CONCEPT SEARCH

How It Works

Content Analyst Company is the original patent-holder for LSI or Latent Semantic Indexing, a mathematical way to index and search for text. This, along with numerous other patents, gives CAAT a novel way to identify related or relevant documents, words, and text based on conceptual similarity.

Unlike other advanced search techniques, CAAT trains itself from material being indexed, uncovers conceptual similarity to an nth-order degree, and does this without the need for dictionaries, word lists, or thesauruses. CAAT’s algorithms have been carefully programmed to be repeatable, so there is no “black box” magic to CAAT and concept search – just incredible searching power to find truly relevant documents.

How it is Used in eDiscovery

Concept Search goes to findability. With keyword searches, it is always trial and error: did I put in all the right words, how can I exclude extraneous and irrelevant information, how many times do I need to refine a search?

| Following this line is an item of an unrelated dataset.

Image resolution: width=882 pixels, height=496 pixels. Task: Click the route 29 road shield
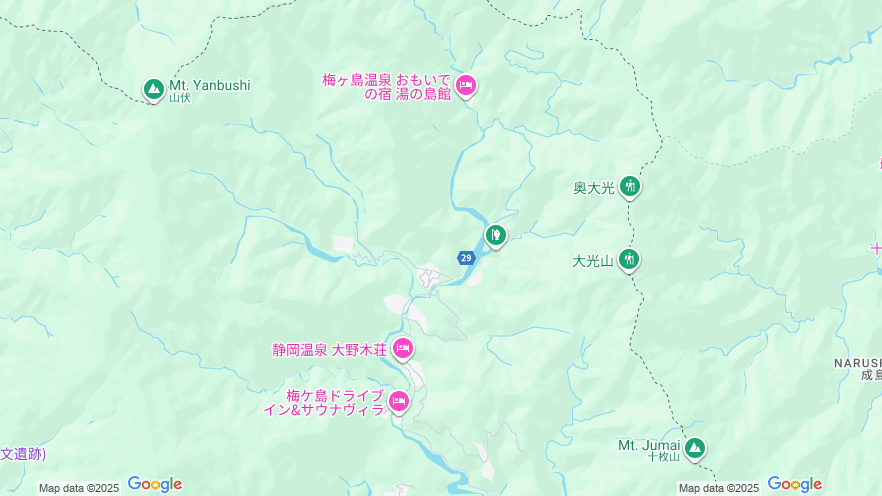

Concept Search is very different. The complaint document that triggers a legal dispute can be entered as a search string in its entirety - and CAAT will find every document across hundreds of thousands or even millions of other documents that deal with similar issues. Unlike keyword-only searching, with CAAT’s Concept Search engine, more is better.

People communicate with one another conversationally. CAAT’s concept search engine is very similar to that paradigm: the better a searcher can describe the concept for which they are searching, the high the degree of accuracy of relevant documents CAAT will return. Entire paragraphs are often used as search strings.

CAAT’s powerful “find similar” capability allows searchers to simply select a document and CAAT will find all other relevant documents that are conceptually similar. Using one document to find others is faster than other search techniques. Companies who have implemented the CAAT search engine into their review platforms have seen a significant improvement in how quickly attorneys and paralegals can review documents. Why? Because when someone is looking at similar documents, they quickly adapt to the nomenclature of that given concept and become faster and more accurate reviewers. If for example, they’re looking at documents about banking transactions, then documents that also talk about wire transfers or lock-box transactions are easily understood in the same context. In the case of linear reviews, the reviewer is stuck with a single custodian’s documents – or a specific date range – and those documents will cover a wide range of unrelated topics, slowing review down to a crawl, and accuracy suffers.